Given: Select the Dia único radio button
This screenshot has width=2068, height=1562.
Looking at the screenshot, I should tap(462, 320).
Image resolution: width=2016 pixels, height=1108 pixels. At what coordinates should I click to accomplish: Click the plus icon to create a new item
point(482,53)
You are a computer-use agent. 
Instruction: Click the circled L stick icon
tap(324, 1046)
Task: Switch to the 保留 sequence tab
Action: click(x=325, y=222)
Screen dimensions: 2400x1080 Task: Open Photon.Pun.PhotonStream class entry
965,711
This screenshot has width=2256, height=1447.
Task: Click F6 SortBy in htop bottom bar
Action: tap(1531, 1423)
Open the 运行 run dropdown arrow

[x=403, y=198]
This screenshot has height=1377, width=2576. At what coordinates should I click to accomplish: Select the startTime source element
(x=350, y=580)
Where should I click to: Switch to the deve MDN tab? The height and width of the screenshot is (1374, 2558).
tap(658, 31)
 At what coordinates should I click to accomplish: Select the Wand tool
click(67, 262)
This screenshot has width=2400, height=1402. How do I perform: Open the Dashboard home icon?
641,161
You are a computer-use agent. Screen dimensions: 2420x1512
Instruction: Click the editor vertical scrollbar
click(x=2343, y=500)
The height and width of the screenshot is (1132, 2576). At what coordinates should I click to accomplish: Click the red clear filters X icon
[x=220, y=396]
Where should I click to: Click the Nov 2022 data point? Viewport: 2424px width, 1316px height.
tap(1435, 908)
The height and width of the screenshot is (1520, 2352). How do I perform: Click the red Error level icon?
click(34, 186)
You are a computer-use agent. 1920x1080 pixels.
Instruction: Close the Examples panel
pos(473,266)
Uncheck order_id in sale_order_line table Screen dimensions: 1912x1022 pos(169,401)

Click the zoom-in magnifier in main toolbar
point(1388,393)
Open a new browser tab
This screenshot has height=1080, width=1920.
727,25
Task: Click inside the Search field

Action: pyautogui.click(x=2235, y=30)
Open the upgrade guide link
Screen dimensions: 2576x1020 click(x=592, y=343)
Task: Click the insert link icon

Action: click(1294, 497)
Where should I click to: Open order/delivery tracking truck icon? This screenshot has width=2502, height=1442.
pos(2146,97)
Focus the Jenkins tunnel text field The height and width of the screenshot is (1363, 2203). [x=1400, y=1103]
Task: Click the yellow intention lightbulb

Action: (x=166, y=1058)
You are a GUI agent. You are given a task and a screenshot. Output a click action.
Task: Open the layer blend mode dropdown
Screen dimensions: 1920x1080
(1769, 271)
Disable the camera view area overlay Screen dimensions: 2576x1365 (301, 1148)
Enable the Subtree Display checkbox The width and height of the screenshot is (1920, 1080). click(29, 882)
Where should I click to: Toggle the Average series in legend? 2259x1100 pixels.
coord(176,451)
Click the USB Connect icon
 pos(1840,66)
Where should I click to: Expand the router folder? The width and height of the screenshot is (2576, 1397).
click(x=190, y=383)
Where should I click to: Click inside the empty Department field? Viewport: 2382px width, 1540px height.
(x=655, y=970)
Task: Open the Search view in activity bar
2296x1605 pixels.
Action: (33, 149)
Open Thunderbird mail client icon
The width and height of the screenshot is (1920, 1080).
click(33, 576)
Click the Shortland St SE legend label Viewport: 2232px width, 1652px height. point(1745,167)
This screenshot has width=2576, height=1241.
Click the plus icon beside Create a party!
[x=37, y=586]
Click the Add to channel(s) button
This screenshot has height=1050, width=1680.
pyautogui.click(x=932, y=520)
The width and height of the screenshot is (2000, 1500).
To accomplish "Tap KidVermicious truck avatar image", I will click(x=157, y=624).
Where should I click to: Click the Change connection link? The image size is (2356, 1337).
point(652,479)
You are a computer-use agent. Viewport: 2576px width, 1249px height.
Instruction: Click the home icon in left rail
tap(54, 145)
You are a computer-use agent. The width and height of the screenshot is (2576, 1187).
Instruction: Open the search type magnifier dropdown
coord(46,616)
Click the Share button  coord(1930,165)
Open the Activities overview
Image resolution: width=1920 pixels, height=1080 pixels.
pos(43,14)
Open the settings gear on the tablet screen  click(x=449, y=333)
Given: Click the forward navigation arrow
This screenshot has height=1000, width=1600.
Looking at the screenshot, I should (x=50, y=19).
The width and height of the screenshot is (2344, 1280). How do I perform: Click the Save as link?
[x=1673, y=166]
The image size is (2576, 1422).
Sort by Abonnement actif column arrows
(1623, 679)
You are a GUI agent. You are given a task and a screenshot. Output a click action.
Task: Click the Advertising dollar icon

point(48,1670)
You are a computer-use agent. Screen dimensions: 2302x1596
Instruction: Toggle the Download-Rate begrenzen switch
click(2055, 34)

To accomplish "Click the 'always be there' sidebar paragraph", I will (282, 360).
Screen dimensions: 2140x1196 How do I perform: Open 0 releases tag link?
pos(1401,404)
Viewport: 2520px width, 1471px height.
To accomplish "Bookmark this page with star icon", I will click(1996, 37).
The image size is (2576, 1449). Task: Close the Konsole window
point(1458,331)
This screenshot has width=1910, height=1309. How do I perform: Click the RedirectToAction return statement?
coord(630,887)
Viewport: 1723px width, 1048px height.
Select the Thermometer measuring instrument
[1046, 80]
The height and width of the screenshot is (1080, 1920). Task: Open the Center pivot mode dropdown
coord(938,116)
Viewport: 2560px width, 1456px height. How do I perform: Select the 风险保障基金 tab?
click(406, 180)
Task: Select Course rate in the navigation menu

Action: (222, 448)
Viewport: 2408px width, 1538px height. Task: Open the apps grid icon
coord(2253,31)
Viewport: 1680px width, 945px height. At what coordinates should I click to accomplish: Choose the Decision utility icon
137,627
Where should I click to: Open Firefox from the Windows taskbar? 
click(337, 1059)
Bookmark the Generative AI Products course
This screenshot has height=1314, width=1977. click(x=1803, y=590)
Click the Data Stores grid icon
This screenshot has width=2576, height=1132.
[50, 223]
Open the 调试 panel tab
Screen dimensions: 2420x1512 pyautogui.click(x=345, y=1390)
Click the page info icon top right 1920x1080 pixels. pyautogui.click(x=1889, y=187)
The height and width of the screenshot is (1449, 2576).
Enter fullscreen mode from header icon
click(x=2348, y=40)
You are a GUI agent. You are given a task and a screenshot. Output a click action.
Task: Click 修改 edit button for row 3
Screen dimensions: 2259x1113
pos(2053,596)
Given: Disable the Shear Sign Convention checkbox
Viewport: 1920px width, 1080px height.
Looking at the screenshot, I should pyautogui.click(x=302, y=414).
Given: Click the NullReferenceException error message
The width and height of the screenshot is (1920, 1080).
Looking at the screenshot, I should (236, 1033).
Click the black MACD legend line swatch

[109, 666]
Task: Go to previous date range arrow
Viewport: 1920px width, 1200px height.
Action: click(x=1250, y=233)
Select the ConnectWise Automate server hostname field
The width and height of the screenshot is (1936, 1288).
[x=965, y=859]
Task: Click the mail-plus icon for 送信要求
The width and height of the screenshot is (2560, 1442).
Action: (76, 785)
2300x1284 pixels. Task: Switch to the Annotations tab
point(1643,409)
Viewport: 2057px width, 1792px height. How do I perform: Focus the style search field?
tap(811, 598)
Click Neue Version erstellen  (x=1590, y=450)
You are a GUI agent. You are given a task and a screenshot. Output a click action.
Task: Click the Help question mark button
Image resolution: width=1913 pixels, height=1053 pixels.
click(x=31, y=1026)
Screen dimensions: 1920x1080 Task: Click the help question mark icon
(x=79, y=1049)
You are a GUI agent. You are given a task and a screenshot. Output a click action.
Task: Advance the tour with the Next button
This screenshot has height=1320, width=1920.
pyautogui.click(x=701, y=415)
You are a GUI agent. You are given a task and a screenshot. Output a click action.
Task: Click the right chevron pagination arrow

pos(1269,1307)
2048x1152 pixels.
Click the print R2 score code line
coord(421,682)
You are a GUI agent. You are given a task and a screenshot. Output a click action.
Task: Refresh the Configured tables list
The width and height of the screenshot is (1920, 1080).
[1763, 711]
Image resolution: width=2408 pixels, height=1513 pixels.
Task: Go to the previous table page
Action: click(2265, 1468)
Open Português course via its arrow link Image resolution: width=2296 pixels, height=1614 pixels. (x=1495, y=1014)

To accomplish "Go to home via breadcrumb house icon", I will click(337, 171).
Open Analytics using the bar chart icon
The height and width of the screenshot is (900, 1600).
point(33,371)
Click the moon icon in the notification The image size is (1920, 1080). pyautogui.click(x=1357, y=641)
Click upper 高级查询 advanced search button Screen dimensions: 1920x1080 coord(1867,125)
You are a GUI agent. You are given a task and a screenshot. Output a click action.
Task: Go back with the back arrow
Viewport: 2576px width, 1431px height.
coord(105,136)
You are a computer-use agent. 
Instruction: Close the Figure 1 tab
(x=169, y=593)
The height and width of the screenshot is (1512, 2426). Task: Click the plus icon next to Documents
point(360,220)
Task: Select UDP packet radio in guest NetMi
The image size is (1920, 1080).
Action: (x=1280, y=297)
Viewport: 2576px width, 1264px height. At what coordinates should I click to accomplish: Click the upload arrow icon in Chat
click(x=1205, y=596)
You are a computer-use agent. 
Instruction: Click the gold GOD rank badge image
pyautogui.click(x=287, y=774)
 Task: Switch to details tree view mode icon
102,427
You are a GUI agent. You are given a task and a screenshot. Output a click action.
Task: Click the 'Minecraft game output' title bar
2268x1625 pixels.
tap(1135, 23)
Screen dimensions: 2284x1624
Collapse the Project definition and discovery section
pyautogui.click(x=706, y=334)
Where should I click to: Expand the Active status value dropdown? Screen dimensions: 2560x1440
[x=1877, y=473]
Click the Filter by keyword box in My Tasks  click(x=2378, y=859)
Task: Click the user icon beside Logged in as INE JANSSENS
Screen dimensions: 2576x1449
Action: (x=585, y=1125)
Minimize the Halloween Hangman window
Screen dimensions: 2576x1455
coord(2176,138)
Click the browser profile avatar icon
------------------------------------
■ Problem to solve
If a line above holds the string "checkbox", return it as it stands.

■ Written answer
Enable the Subtree Display checkbox The width and height of the screenshot is (1920, 1080). click(29, 882)
Given: Disable the Shear Sign Convention checkbox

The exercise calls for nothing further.